April 27, 2026
Published by Mino Rakotolehibe
Every iOS app starts the same way: one target, one folder, one place for everything. Developers move fast, ship features, and the codebase grows. For a while, that’s fine. The friction is quiet at first. Then, you make a one-line fix and watch the compiler rebuild the entire app. You search for a utility someone wrote before and find three versions scattered across different folders. Before long, it’s everywhere. This is the journey of how we modularised Blip - what was there before, what changed and what we learned.
Blip is BrightHR's time and attendance app. It lets employees clock in and out using a QR code or geo-fencing, and gives managers a real-time view of who's in. It's not a standalone product. It lives inside the BrightHR ecosystem, sharing authentication, design, and infrastructure with the wider suite. Serving multiple territories.
Blip started as a single Xcode target. All the code (UI, business logic, networking, and data) lived together in one place, organised by feature folders. There were no packages, no enforced boundaries. Just folders. The architecture was MVVM with UIKit. Each screen had a ViewController responsible for rendering the UI, backed by a ViewModel that handled presentation logic, and an Interactor that owned the business logic and called into services to fetch data.
So, what made it a monolith?
Three things:
Single target: everything compiled together as one unit.

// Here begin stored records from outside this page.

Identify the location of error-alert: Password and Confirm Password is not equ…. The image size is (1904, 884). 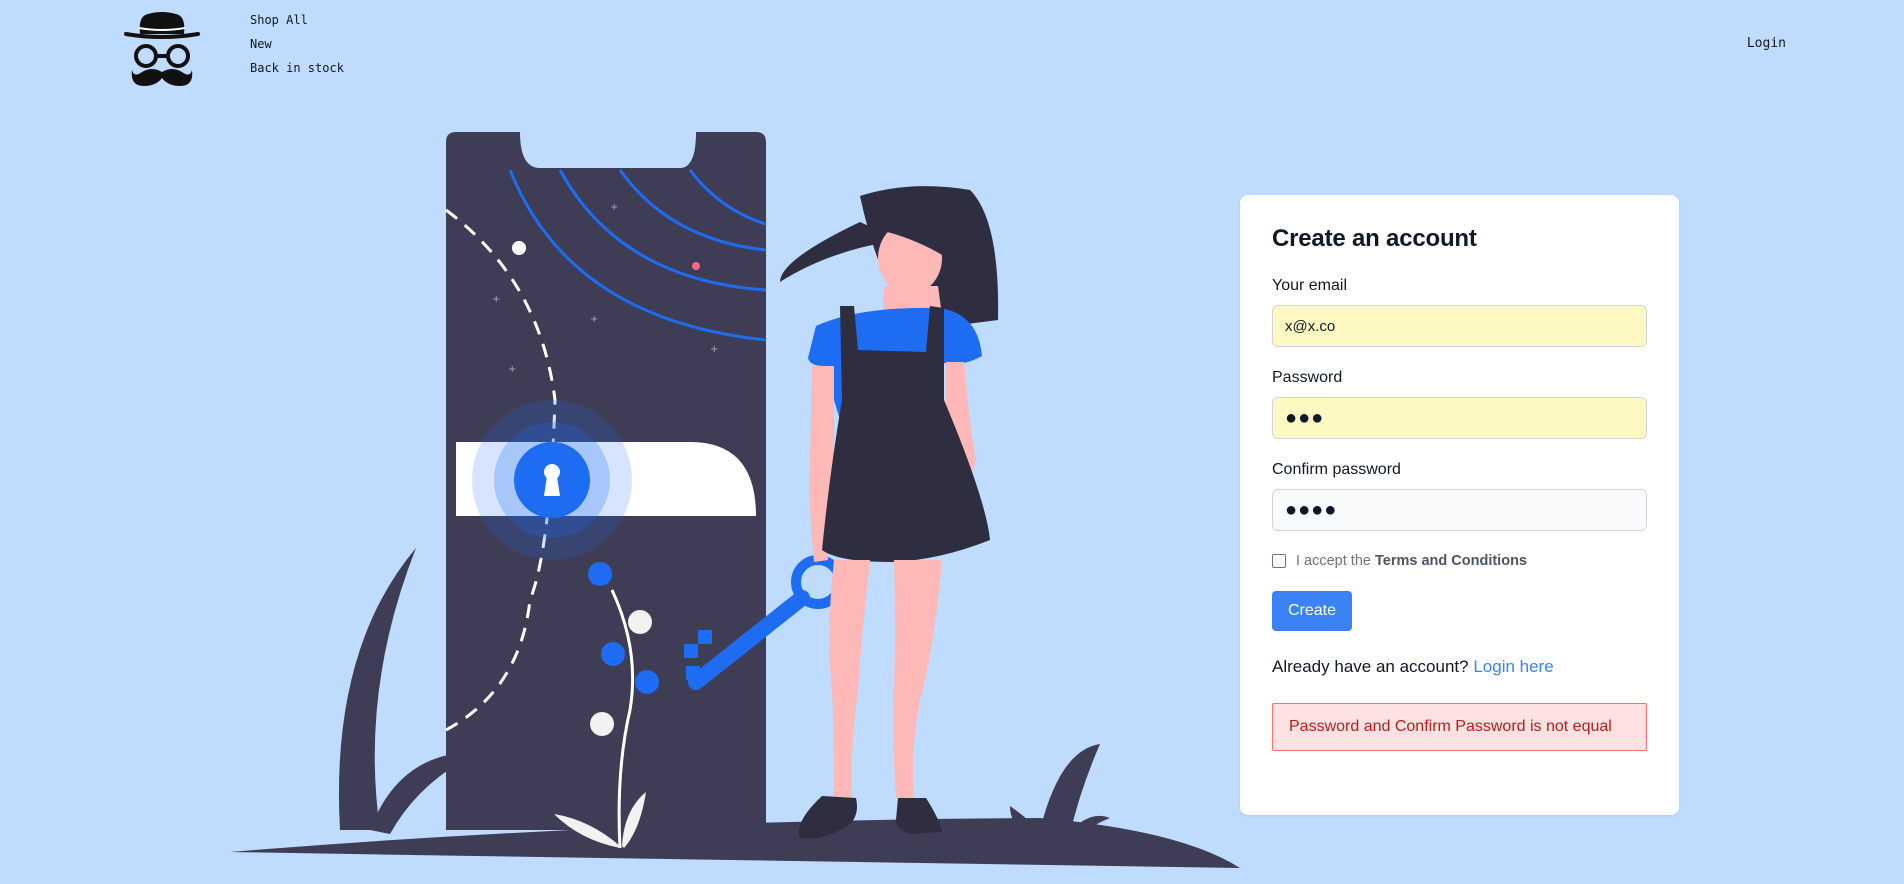
(1460, 727).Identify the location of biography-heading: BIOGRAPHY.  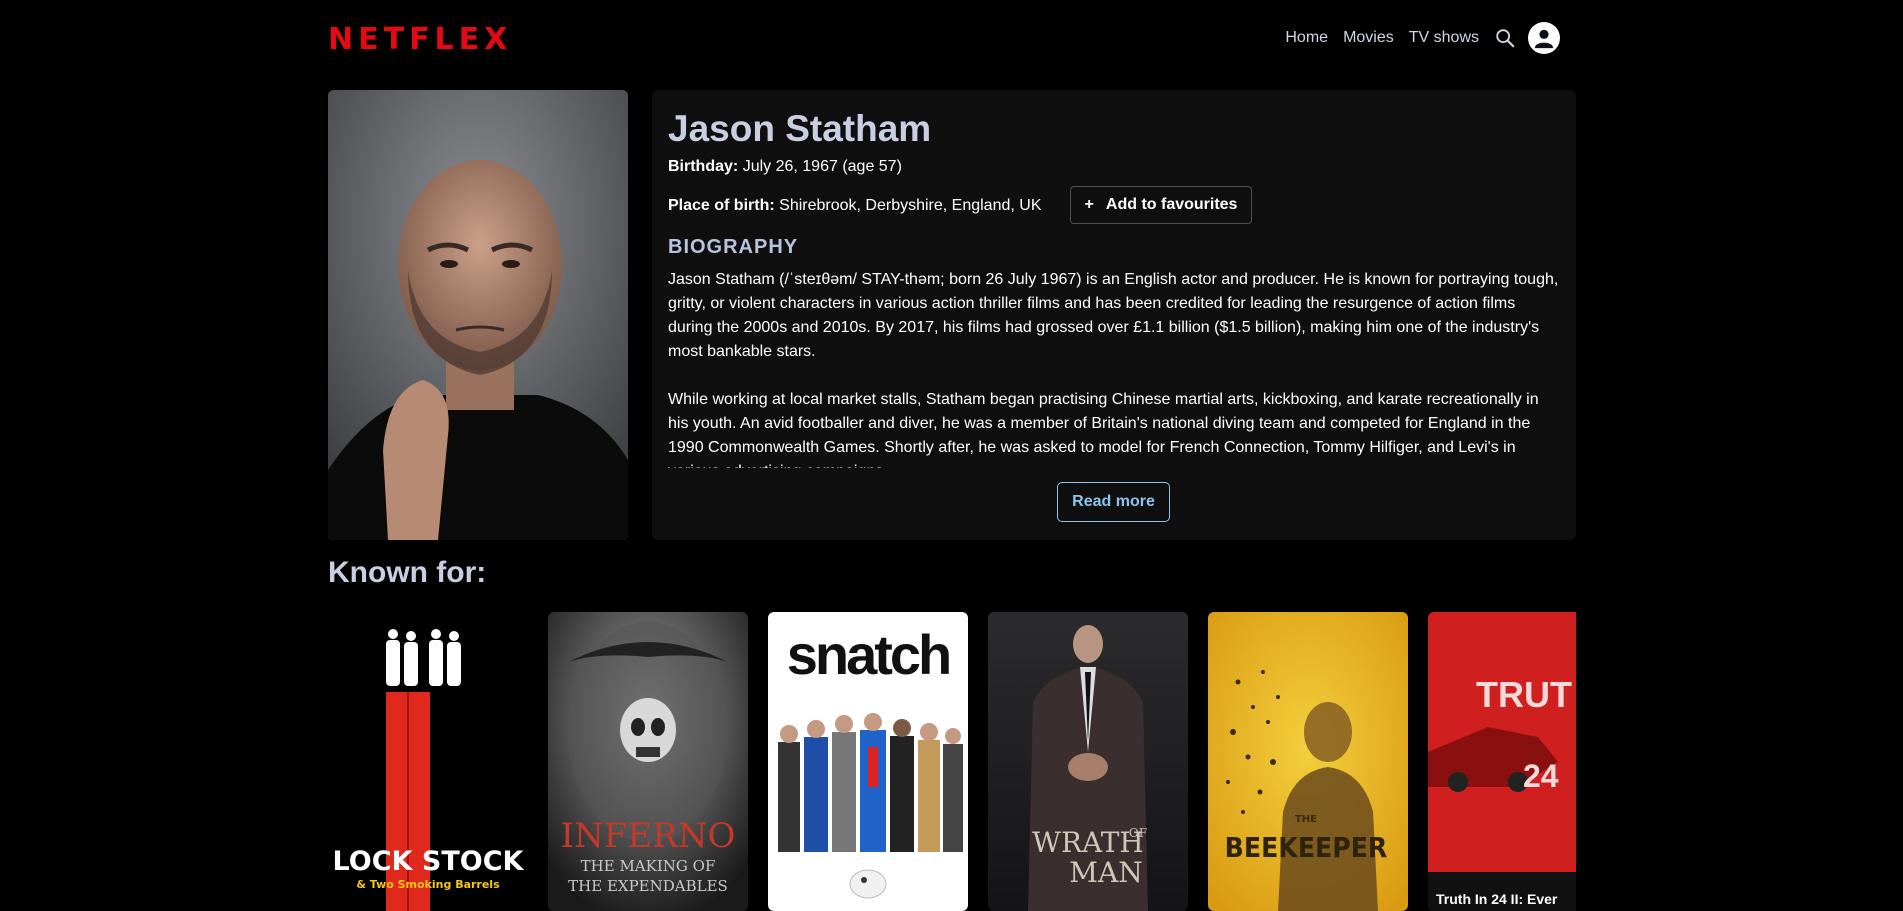
(734, 247).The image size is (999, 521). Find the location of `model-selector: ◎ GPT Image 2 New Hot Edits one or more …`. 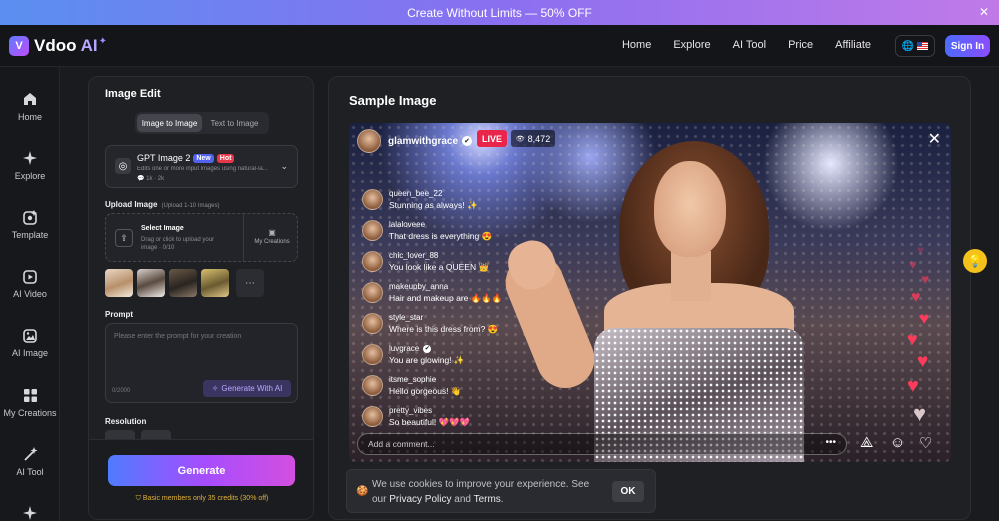

model-selector: ◎ GPT Image 2 New Hot Edits one or more … is located at coordinates (202, 166).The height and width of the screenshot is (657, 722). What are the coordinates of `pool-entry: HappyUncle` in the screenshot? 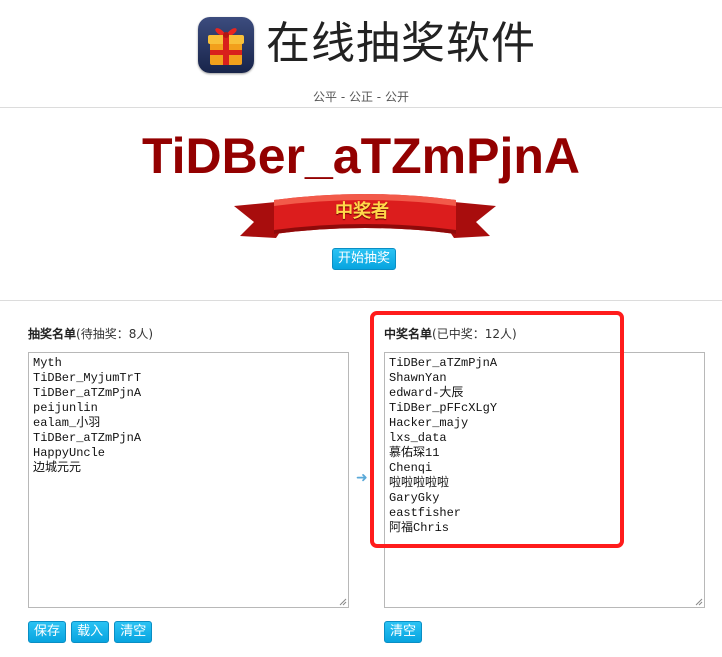 It's located at (70, 453).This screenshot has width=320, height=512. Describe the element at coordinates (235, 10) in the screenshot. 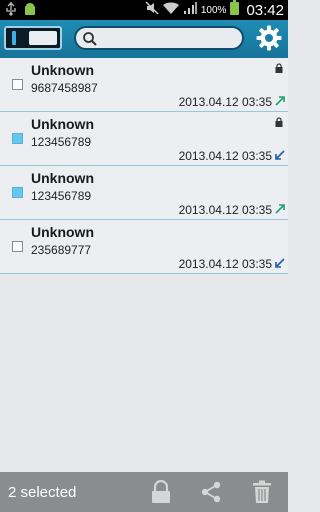

I see `battery-icon` at that location.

One change anywhere could break anything.
No enforced boundaries: any file could import and use any other. The compiler had no opinion on this. Nothing stopped it.
Single dependency graph: all dependencies came through CocoaPods into one shared project. Every target had access to everything.

The folder structure gave the illusion of separation. But folders are just organisation — they don't enforce anything. The monolith wasn't about how the code was arranged; it was about the fact that nothing could stop one part of the app from depending on another. And as the app grew, that became a problem.
It wasn’t one thing. It was a pile of inconvenience that quietly built up until it couldn’t be ignored.
The modular structure lives in Blip package, an internal Swift package. The philosophy was layered: lower-level modules know nothing about higher-level ones and the dependency graph flows in one direction.

There are four layers.
Foundation. The base everything is built on. It contains the core types the rest of the app reasons about: Employee, Shift, UserProfile. It also owns the HTTP layer – the network client used across the app.
Infrastructure. Modules that sit above Foundation but below features. They provide cross-cutting capabilities that almost every feature needs: analytics for event tracking for example.
Shared. This is where common UI components, extension and utilities live.
Feature. The top of the stack and the user facing layer. Each module represents a self-contained product area: History, Who’s In, Adjustment requests, etc. It owns its own logic, UI, and assets.
Along the way, while we modularised the app, we also took the opportunity to update our tech stack, adopting SwiftUI and TCA.
| Monolith | Modular |
|---|---|
| Everything lives in one build target — History, Adjustment Requests, Home, Settings all compiled together | Features live in separate modules — History, WhosIn are all isolated |
| Features could reach into each other freely — an interactor in History could import a class from Home with nothing stopping it | Cannot reach into each other — the compiler physically prevents it |
| Shared code had no formal home — helpers and utilities scattered across Shared classes, with no enforced boundary | Shared code has a designated home — SharedResources is the one place for cross-feature components |
| One test suite (blipTests) covering everything — slow, no isolation | Each module has its own test target — test only what changed, in seconds |
| One dependency graph — a change anywhere could trigger a full recompile | Incremental compilation — change History, only History recompiles |
| No explicit public API — every type was visible to every other type by default | Explicit public surfaces — internal types stay internal; the module's API is a conscious decision |
Modularising didn’t just change where files lived. It changed what the compiler knew, and how fast it could respond.